The guest editors are pleased to compile this special issue of the Journal of Vibration and Acoustics on vibration-based damage detection and structural health monitoring. This experience has proven to be indeed rewarding and thoroughly exciting.

Structural health monitoring refers to technology employing automated methods for determining adverse changes in the integrity of mechanical systems. This technology is currently being developed to monitor and maintain various classes of systems, such as aerospace and civil structures. This field has experienced a remarkable growth recently in both the commercial and military sectors. The scope of this special issue is by no means designed to comprehensively include the vast body of ongoing work. Rather, the papers are focused primarily on health monitoring methods utilizing vibration characteristics of structural systems.

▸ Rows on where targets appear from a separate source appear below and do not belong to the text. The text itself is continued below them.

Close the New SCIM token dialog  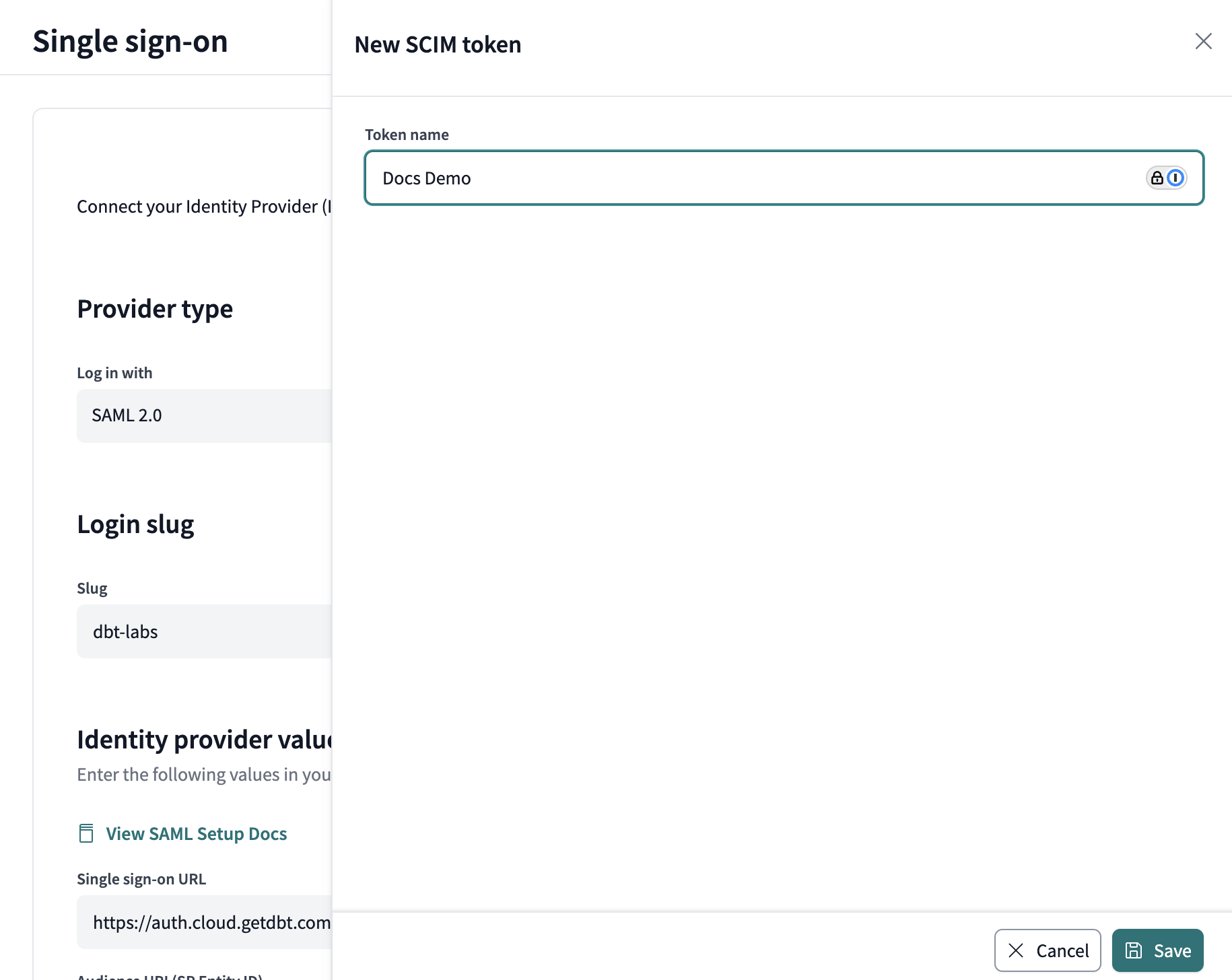pyautogui.click(x=1203, y=41)
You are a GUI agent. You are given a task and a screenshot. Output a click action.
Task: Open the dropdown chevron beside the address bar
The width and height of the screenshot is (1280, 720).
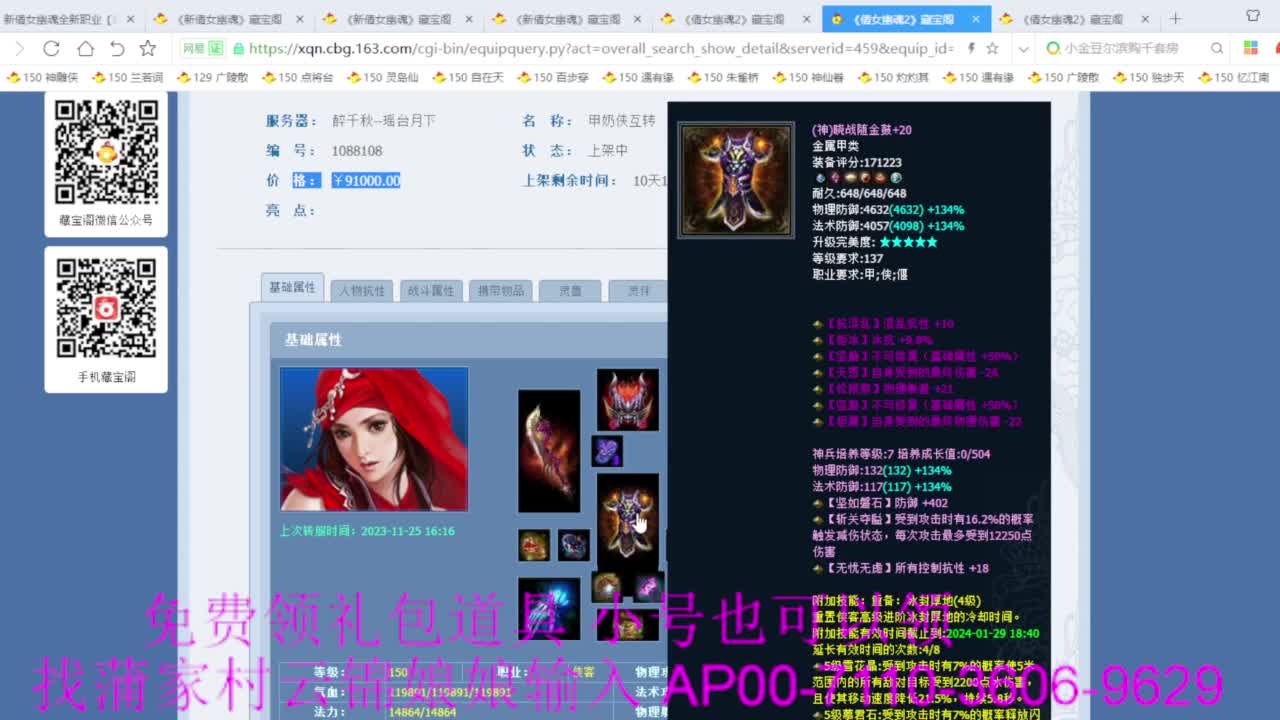tap(1023, 47)
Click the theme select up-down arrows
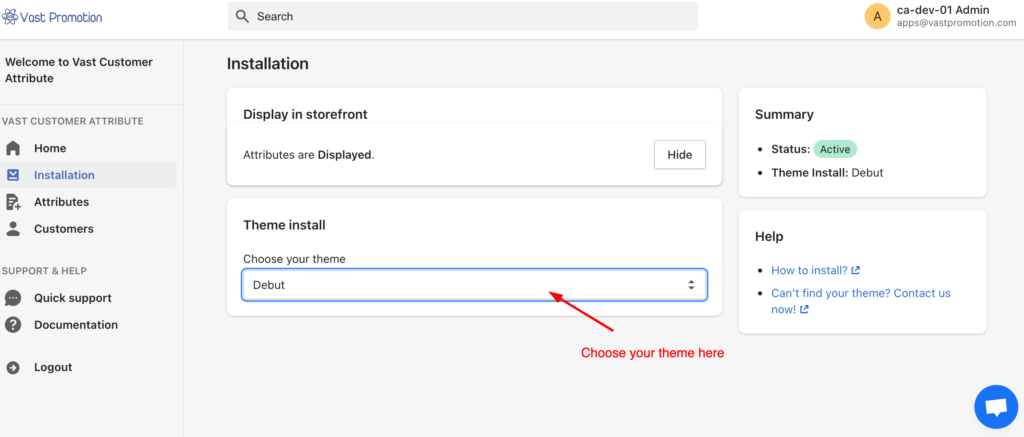The height and width of the screenshot is (437, 1024). pos(691,285)
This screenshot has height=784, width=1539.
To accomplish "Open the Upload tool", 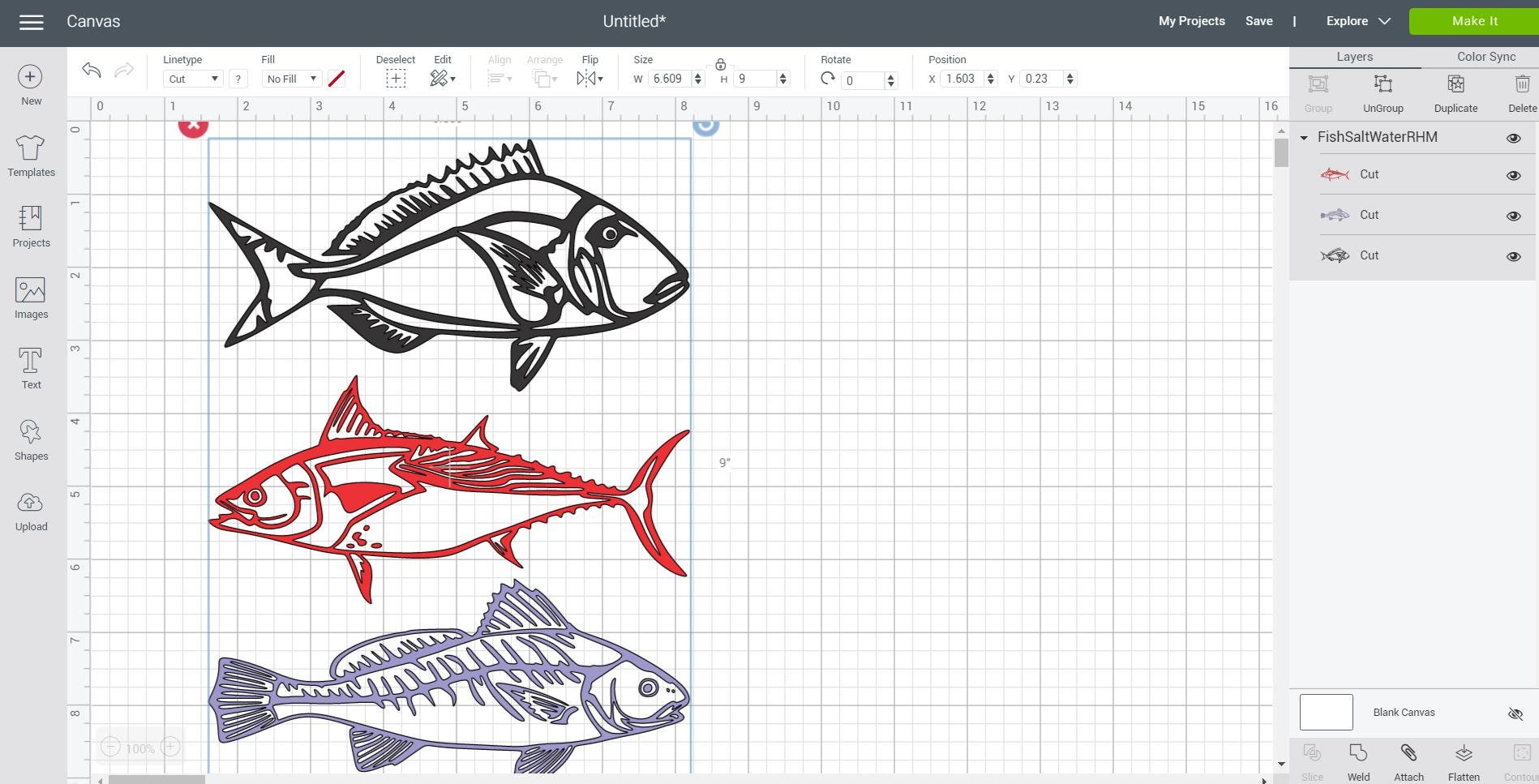I will [x=30, y=511].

Perhaps one of the most relied on means of vibration-based damage detection and structural health monitoring is focused on monitoring frequencies of vibration. The paper by Xu, Zhu and Emory discusses that topic, along with the paper by Peairs, Tarazaga and Inman which focuses on frequency range selection for impedance-based monitoring, and the paper by Nichols, Trickey, Seaver, Motley and Eisner where ambient vibrations are used to detect the loosening of a bolt under the presence of strong temperature fluctuations. Next, several issues of built-in sensors for structural health monitoring of composite structures are tackled in the paper by Chang, Markmiller, Ihn and Cheng.

Several following papers address aspects of guided waves for damage detection. The paper by Olson, DeSimio and Derriso discusses beam forming and Lamb waves, the paper by Raghavan and Cesnik proposes novel 3-D models for anisotropic transducers used for guided waves, and the paper by Santoni, Yu, Xu and Giurgiutiu deals with Lamb wave mode tuning using piezoelectric wafer active sensors. One of the critical current issues for structural health monitoring is increasing sensitivity of detection. Several solutions for increasing sensitivity are proposed in this special issue. The paper by Yin and Epureanu exploits chaotic dynamics and active system interrogation for increasing sensitivity. The paper by Jiang, Tang and Wang presents optimal sensitivity enhancing control via eigenstructure assignment. The paper by Olson, Todd, Worden and Farrar discusses excitations for active sensing using evolutionary programming. Finally, the paper by Park, Namachchivaya and Neogi addresses stochastic aspects of damage detection as a system identification problem by tackling the broader question of stochastic averaging and optimal predictions.

We hope that the reader will find this special issue informative, exciting and thought provoking. We certainly have.